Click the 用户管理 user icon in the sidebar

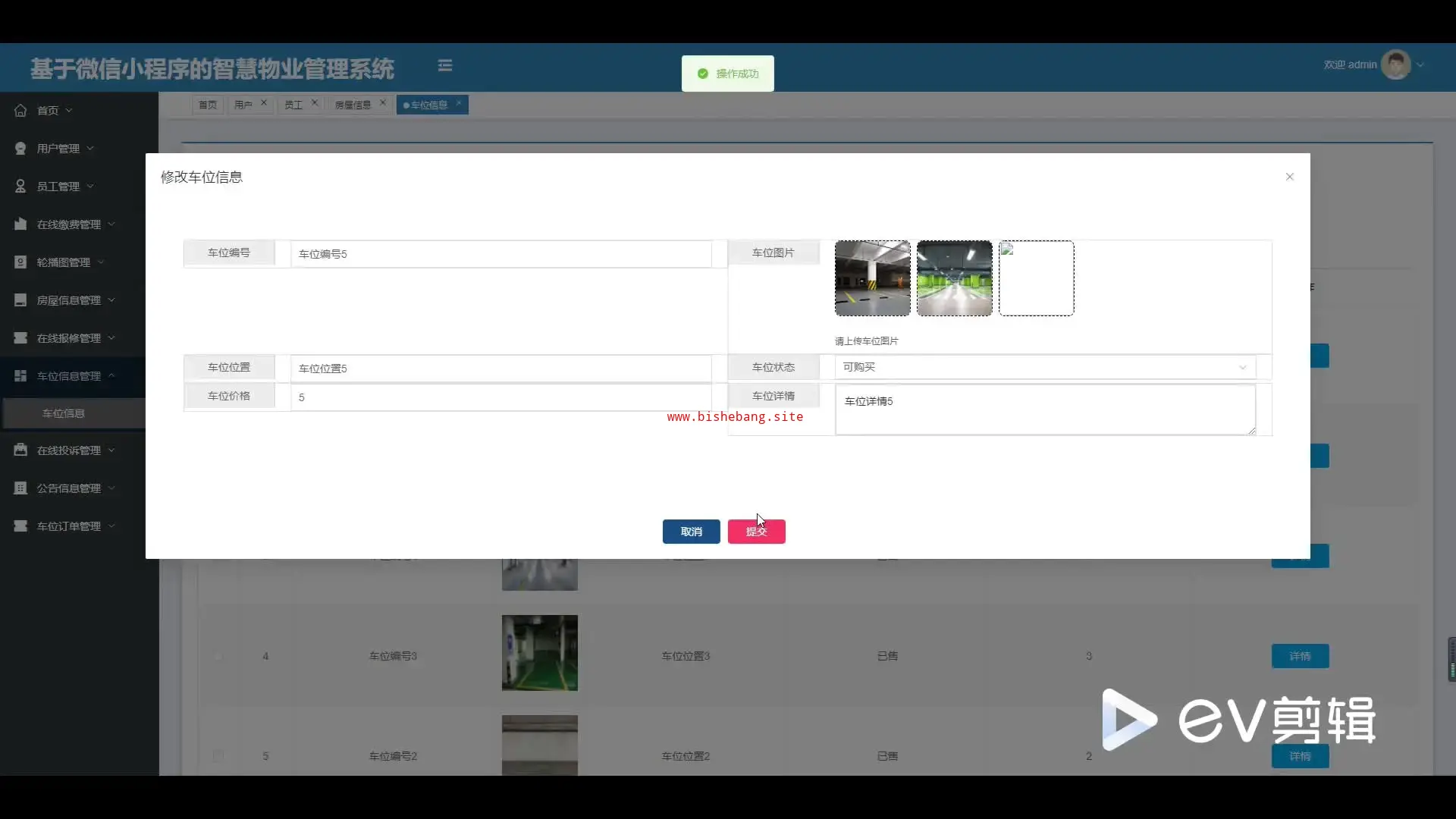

* * *

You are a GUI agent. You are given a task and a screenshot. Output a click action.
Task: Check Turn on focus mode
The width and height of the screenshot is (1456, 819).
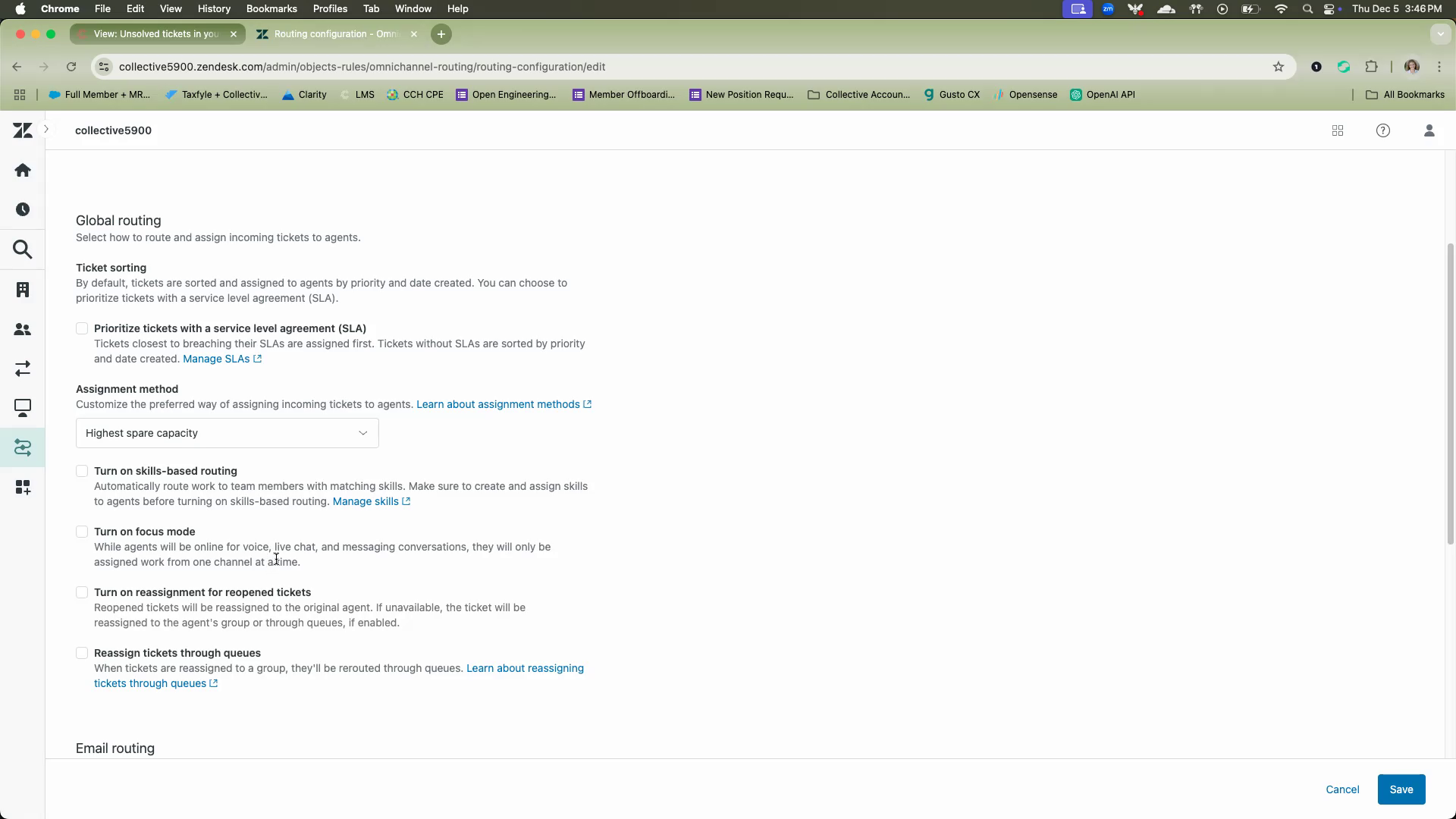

--

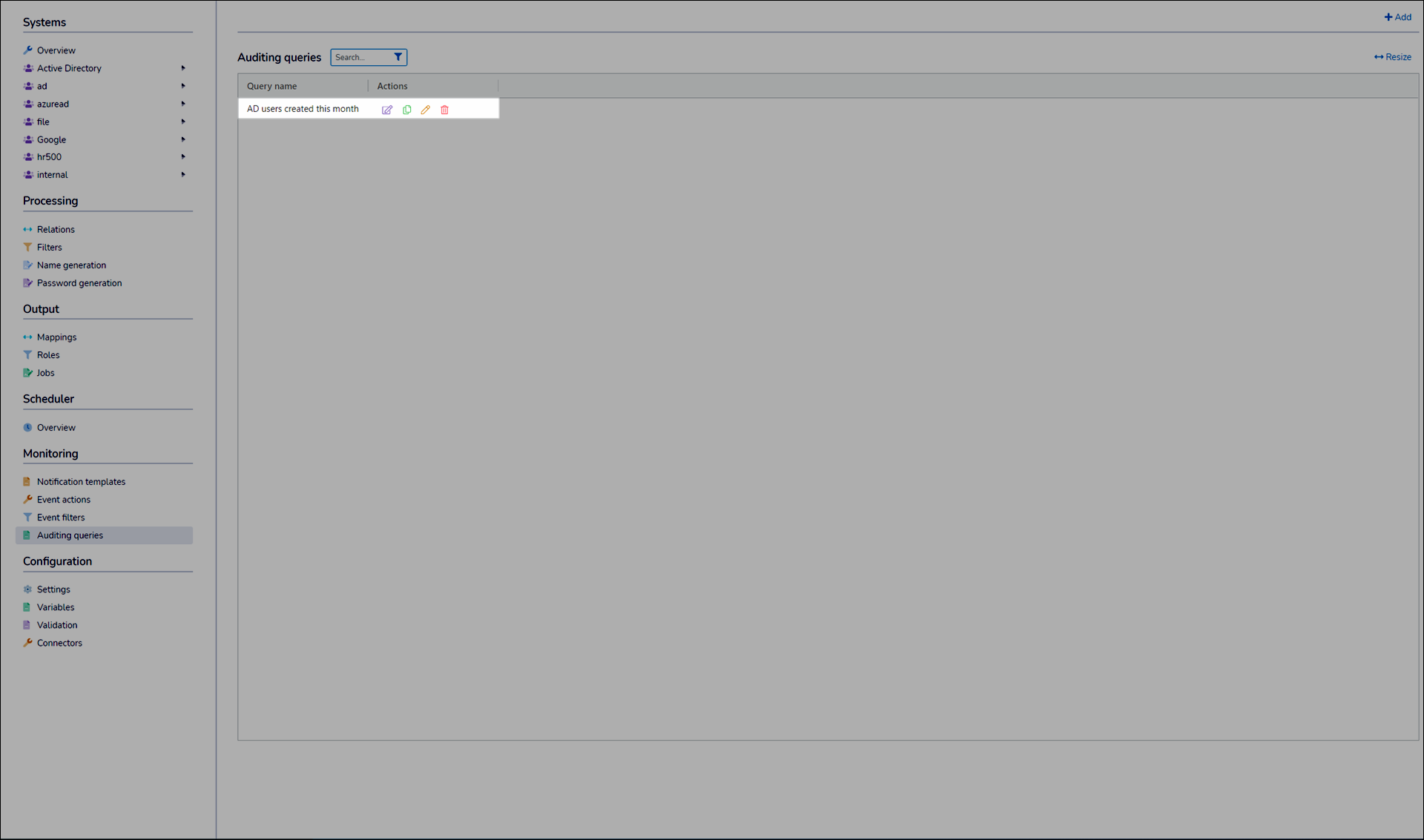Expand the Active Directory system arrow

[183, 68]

**ACTION ITEM:** Of all the entries above, output exactly the lines between the one holding "You are a GUI" and the one holding "The width and", inclusive.

**RESULT OF THIS TASK:**
You are a GUI agent. You are given a task and a screenshot. Output a click action.
Task: Check Turn on focus mode
The width and height of the screenshot is (1456, 819).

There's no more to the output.